— Start Entries provided —

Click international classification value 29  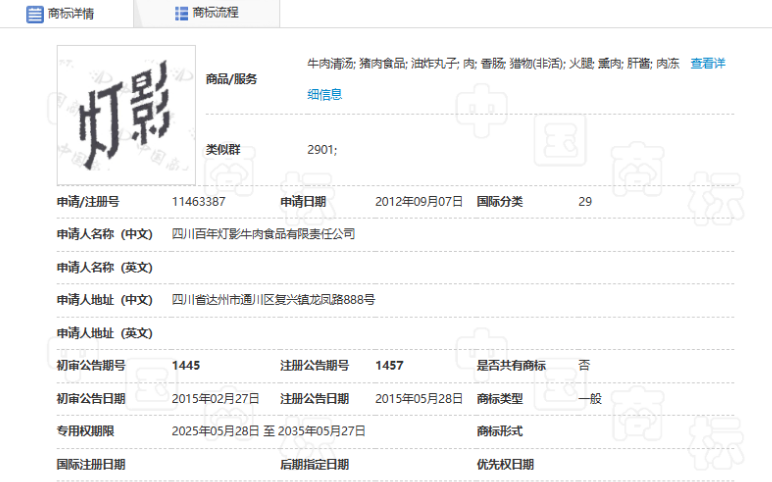pos(585,201)
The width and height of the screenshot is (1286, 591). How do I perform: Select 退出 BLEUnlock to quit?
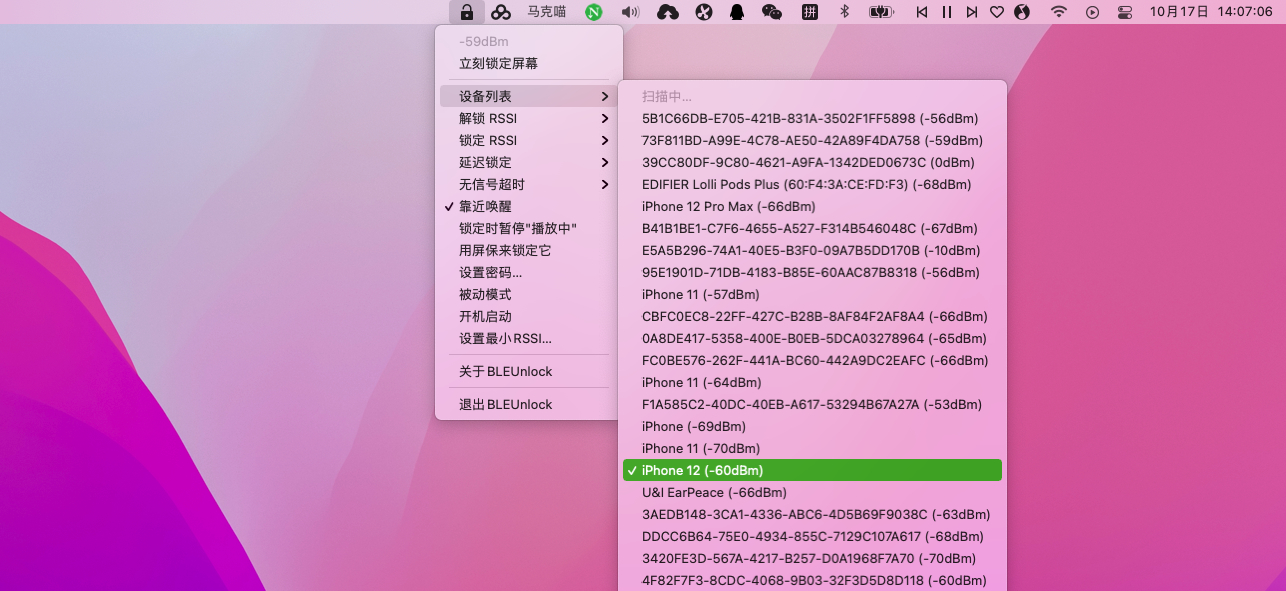click(505, 404)
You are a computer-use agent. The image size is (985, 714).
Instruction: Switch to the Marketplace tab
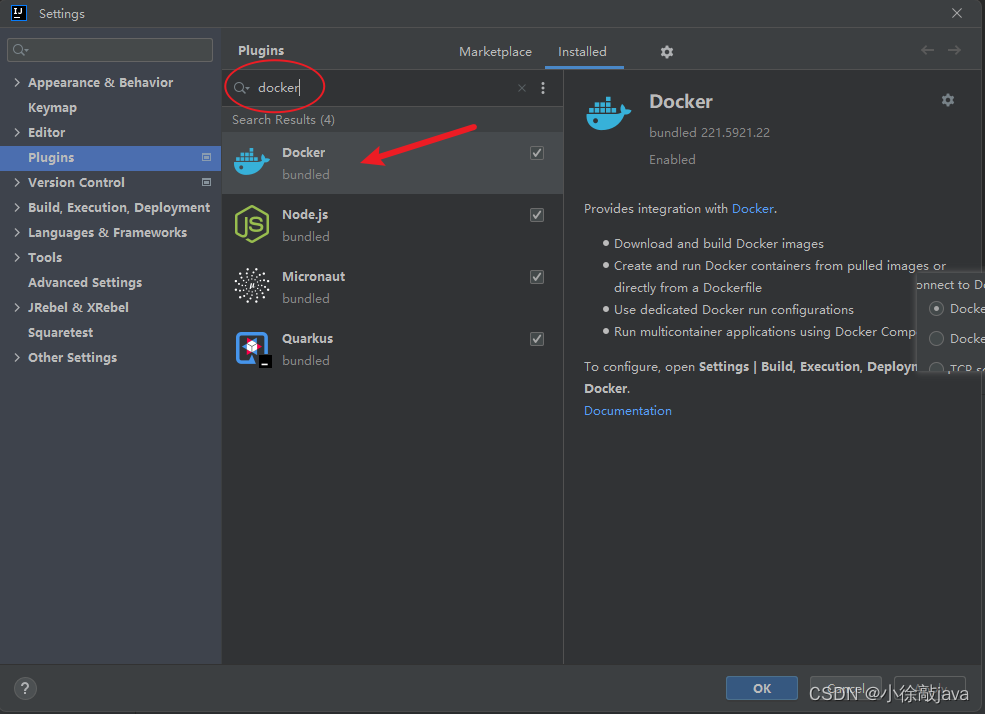click(495, 52)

— End Entries provided —

• Task description
Rewrite the lines starting at the one containing "The width and" and ending at the last line, requests included, with each coordinate in the answers multiplied by 1.35 and rounded to the nearest whole number, halves rounded up. Leave the pictures out of your answer.

• Response to the exercise
The width and height of the screenshot is (1286, 591). How do I perform: Select 退出 BLEUnlock to quit?
click(682, 545)
You are a computer-use agent. The image size is (985, 714).
Instruction: Switch to the Marketplace tab
click(668, 70)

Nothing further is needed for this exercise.